女性は私だけで、私より年上とか年下とかの男の人ばかりのチームだけど、入ることにした。
それというのも、私は週に三回ほどフィットネスジムにいっているのだけど、そこで出会った人が、草野球チームで野球をやっている人だったのだ。
その人は、仕事以外にはその野球のことだけをずーっと考えているような人で、野球にドップリはまっていて、話を聞いているうちに、私はとても羨ましくなってしまった。
こんなに楽しいことがあるって言うのは、いいなぁ。
それに、野球を通じてこの人には友達がたくさんいるし、いいなぁ。
あおぞらの下で野球をしたら、スッキリした気分になりそうだなぁ。
そういうわけで、私は「私も野球やらせてください」って、お願いすることにした。
もちろん私は野球なんてやったこともないし、ほとんどみないし、ルールも知らないのだけれど。
そんなこと、考えもしなかった。
その野球チームに女性はいないとか、私はそんなに若くもないとか、そもそも野球なんかできるのかとか、
そんなこと、考えもしなかった。
ただ、やってみたい、と思ったのだ。
それで、さっそく野球をやってみたら、面白かった。
そして、私は気づいてしまった。
実はひょっとしたら、私はつまらなかったのかもしれない。
つまらなくて、息を止めて水の中にいるように、ずっと我慢していたのに、
自分がその水の中で我慢していたことすら、気づいていなかったのだと。
誰も私に我慢しろなんて、言ってなかったのに。

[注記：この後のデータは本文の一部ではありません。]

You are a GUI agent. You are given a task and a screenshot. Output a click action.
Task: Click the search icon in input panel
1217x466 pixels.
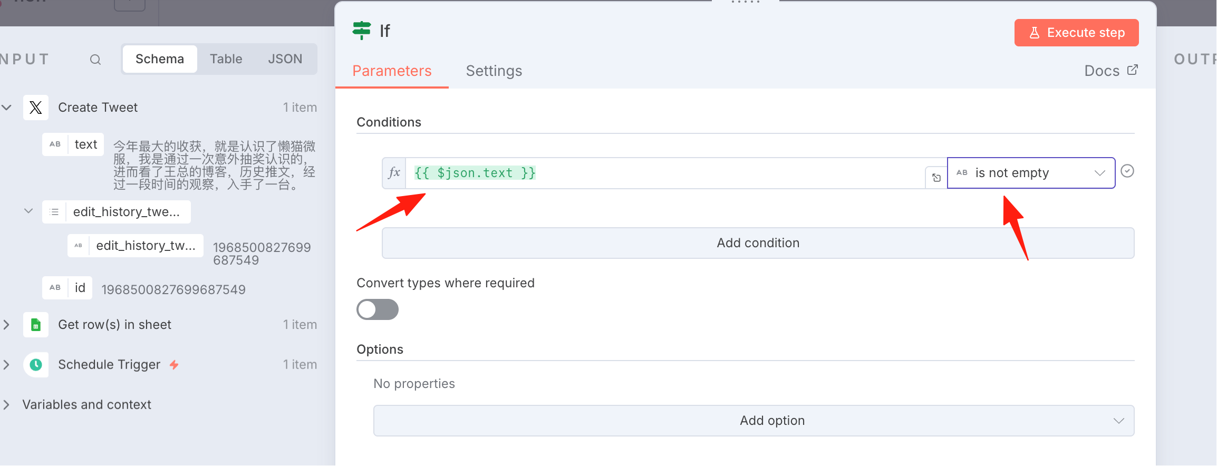click(x=95, y=60)
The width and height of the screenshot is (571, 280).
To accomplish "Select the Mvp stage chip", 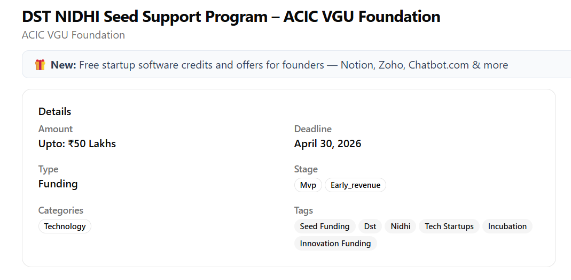I will pos(308,185).
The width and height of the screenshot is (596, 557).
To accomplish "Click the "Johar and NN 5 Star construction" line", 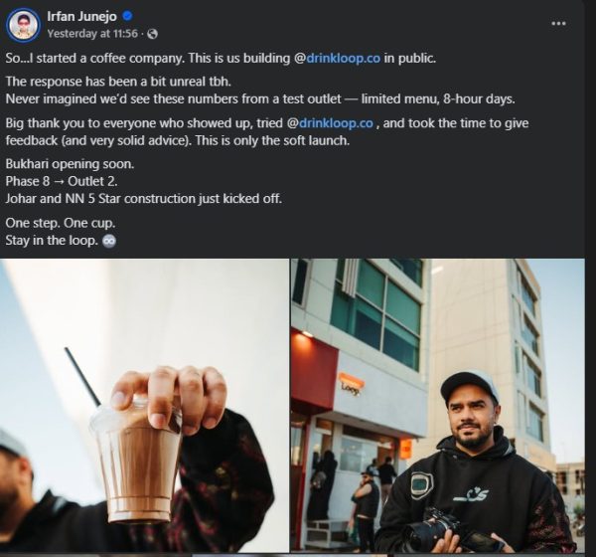I will (144, 199).
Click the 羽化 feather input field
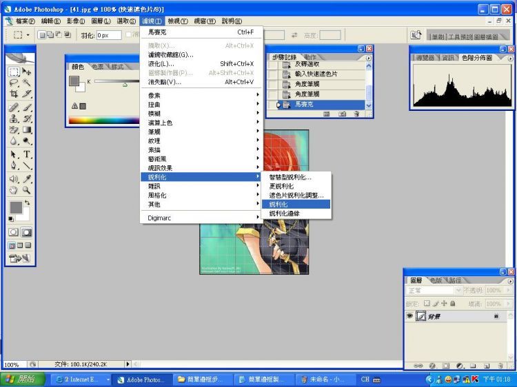Image resolution: width=517 pixels, height=387 pixels. (109, 35)
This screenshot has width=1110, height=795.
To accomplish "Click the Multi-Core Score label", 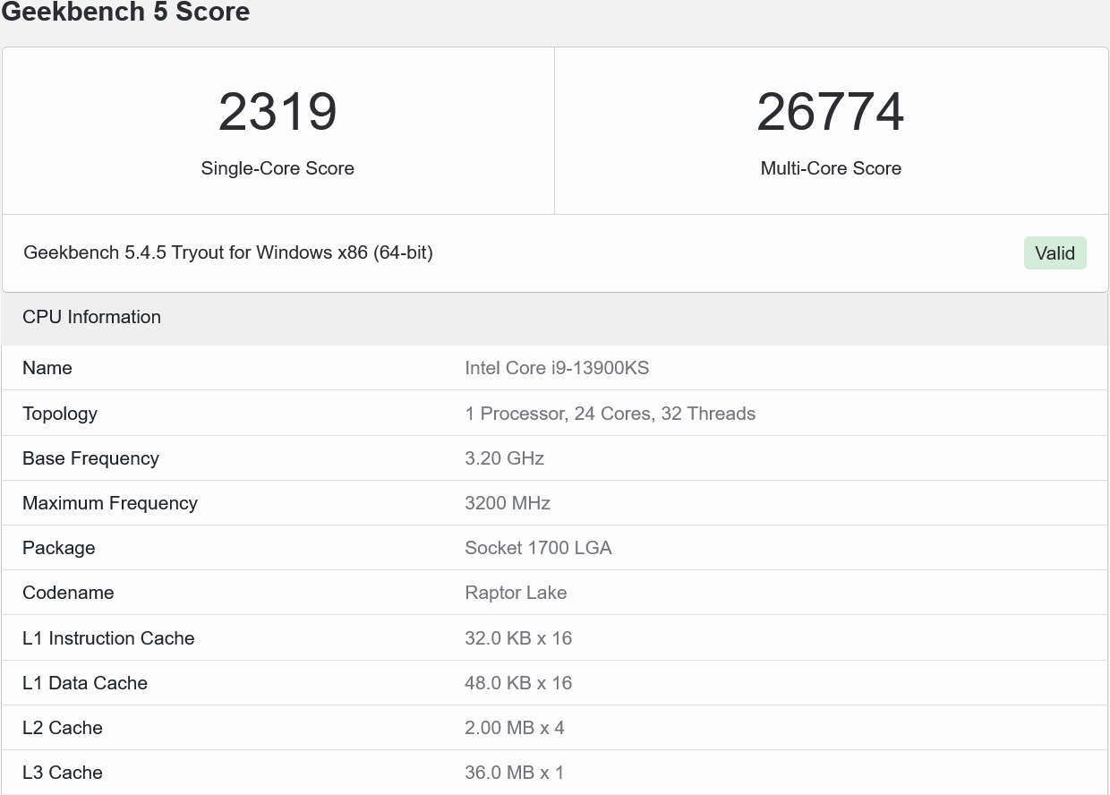I will click(x=830, y=168).
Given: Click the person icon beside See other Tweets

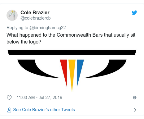Looking at the screenshot, I should [x=9, y=110].
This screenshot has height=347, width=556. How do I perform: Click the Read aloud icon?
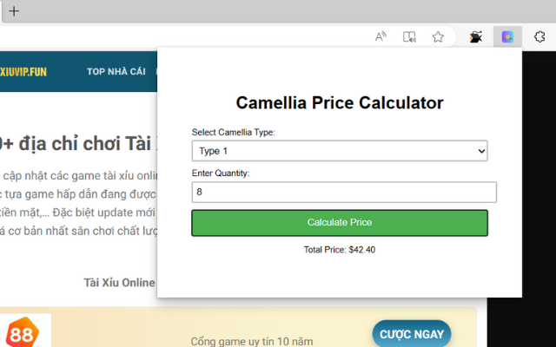click(381, 36)
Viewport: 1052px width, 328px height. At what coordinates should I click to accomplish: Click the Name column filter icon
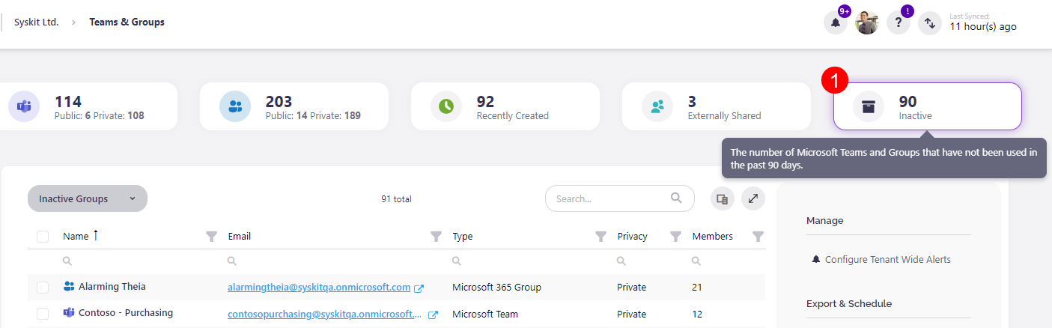point(211,237)
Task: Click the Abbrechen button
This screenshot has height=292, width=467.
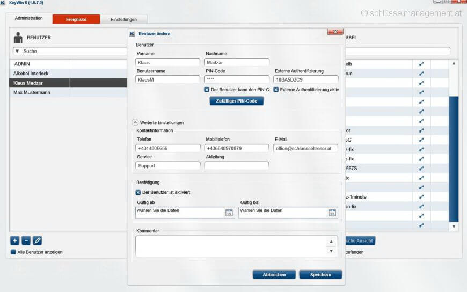Action: (x=274, y=274)
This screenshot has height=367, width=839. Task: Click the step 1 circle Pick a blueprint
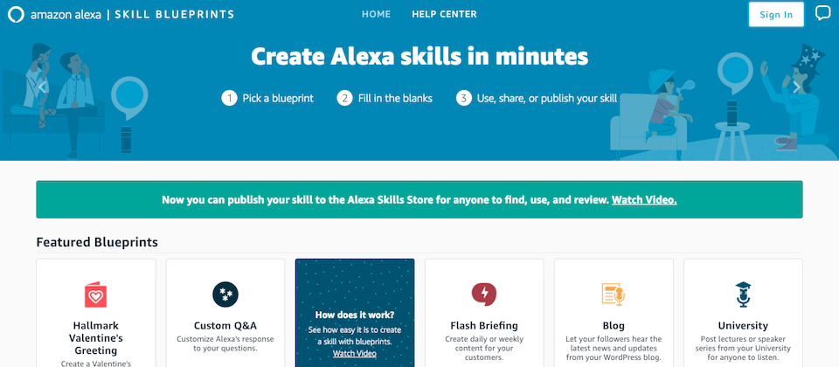pyautogui.click(x=229, y=99)
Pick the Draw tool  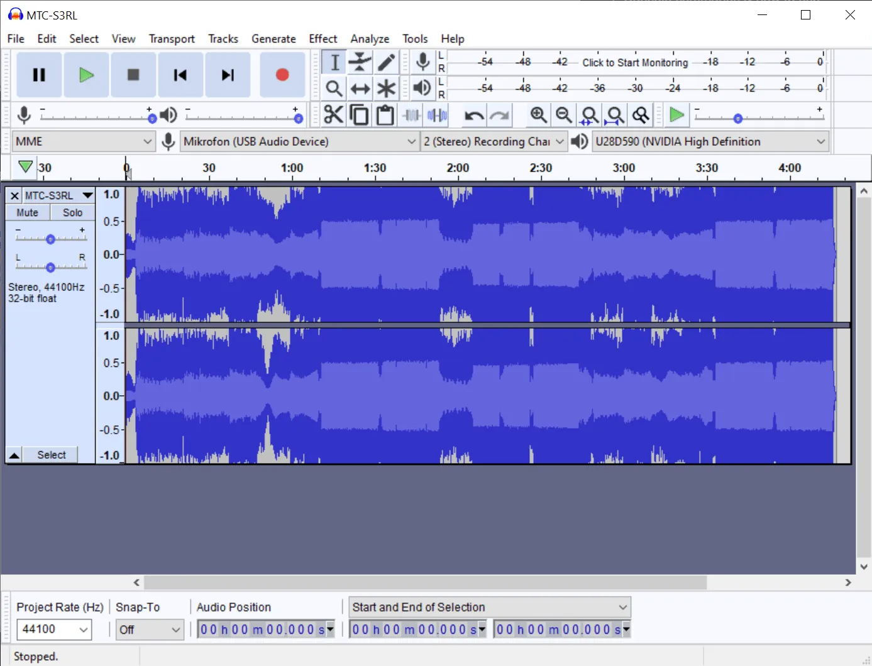tap(385, 62)
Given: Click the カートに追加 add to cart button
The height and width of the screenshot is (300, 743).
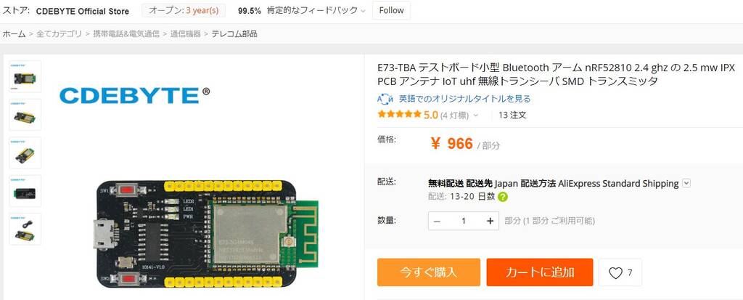Looking at the screenshot, I should tap(540, 272).
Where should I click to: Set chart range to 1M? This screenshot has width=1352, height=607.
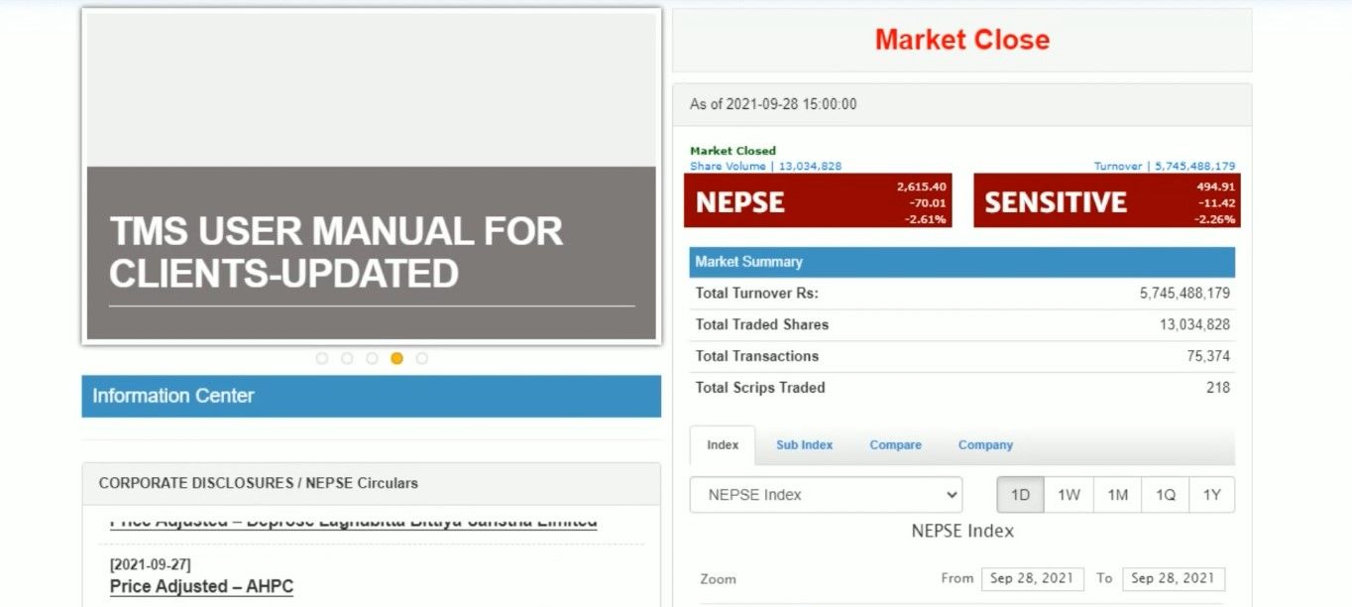(1117, 495)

それなのに私はいろんなことを、勝手に我慢していたのだった。
子供を育てたり、家事をしたり、小説家になると言う夢を追いかけたり。
そんななかで、私は勝手にいろんなことを我慢していて、野球をやっている時にふと、自分が我慢していたことに、なぜか気づいたのだ。
ボールを追いかけたり、褒めてもらえたり、相手を褒めたり。
ボールを取って、自分の下手さに打ちのめされたり、相手のうまさに感嘆したり。
そういう中で、私は自分を少しだけ、取り戻した。
勝手に、自分の人生を受け入れたかのような、平穏な気持ちになっていたけど。
そんな人は私では、ないのだと、思い出した。
もし、自分の人生を、「こういうものだ」と思っている人がいたら、私はオススメしたい。
まったく自分がおもいつきもしないことを、ふと、始めてみる、ということ。
そうすれば、「こういうものじゃなかったかも」と、気づくこともまた、あるかもしれない。